(Records)
--- Begin ---
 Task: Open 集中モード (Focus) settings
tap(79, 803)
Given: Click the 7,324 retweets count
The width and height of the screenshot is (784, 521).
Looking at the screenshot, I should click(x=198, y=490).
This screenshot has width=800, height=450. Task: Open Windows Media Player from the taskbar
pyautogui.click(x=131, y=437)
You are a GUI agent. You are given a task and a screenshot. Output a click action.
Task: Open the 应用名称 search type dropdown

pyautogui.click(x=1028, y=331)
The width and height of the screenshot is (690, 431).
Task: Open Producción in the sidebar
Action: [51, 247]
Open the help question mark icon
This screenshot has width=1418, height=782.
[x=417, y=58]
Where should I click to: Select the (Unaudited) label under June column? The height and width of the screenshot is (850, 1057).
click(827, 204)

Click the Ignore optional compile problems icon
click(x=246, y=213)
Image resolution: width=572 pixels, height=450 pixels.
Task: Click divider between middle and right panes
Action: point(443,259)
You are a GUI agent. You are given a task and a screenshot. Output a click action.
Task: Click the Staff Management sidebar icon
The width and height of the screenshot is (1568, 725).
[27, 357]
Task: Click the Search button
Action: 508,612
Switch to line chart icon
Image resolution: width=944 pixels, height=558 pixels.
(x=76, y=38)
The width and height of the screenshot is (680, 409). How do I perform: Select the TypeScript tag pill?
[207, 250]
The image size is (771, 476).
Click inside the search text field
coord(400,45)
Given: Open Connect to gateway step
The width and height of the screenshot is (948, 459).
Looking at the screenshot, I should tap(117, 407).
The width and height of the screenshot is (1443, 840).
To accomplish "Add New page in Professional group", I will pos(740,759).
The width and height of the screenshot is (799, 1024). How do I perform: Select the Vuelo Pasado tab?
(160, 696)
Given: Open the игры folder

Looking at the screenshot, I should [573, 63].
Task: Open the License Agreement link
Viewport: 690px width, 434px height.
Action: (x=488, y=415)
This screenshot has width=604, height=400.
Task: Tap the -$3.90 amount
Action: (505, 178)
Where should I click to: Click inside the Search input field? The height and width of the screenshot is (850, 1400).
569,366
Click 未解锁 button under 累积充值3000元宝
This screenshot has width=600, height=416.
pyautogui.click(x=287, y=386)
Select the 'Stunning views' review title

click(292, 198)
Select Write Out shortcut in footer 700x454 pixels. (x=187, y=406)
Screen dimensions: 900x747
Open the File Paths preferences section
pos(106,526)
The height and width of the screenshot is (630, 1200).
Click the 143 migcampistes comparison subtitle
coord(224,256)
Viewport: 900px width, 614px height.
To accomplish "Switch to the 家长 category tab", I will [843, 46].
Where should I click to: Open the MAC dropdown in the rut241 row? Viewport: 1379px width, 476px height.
--- End ---
Exercise → Recast everything from the line containing "The image size is (771, 476)." down to the end of the records as a numbered list, omitting blank lines.

In response →
1. The image size is (771, 476).
2. Click inside the search text field
3. coord(400,45)
4. Given: Open Connect to gateway step
5. The width and height of the screenshot is (948, 459).
6. Looking at the screenshot, I should tap(117, 407).
7. The width and height of the screenshot is (1443, 840).
8. To accomplish "Add New page in Professional group", I will pos(740,759).
9. The width and height of the screenshot is (799, 1024). How do I perform: Select the Vuelo Pasado tab?
10. (160, 696)
11. Given: Open the игры folder
12. Looking at the screenshot, I should [573, 63].
13. Task: Open the License Agreement link
14. Viewport: 690px width, 434px height.
15. Action: (x=488, y=415)
16. This screenshot has width=604, height=400.
17. Task: Tap the -$3.90 amount
18. Action: (505, 178)
19. Where should I click to: Click inside the Search input field? The height and width of the screenshot is (850, 1400).
20. 569,366
21. Click 未解锁 button under 累积充值3000元宝
22. This screenshot has width=600, height=416.
23. pyautogui.click(x=287, y=386)
24. Select the 'Stunning views' review title
25. click(292, 198)
26. Select Write Out shortcut in footer 700x454 pixels. (x=187, y=406)
27. Screen dimensions: 900x747
28. Open the File Paths preferences section
29. pos(106,526)
30. The height and width of the screenshot is (630, 1200).
31. Click the 143 migcampistes comparison subtitle
32. coord(224,256)
33. Viewport: 900px width, 614px height.
34. To accomplish "Switch to the 家长 category tab", I will [843, 46].
35. Where should I click to: Open the MAC dropdown in the rut241 row? Viewport: 1379px width, 476px height.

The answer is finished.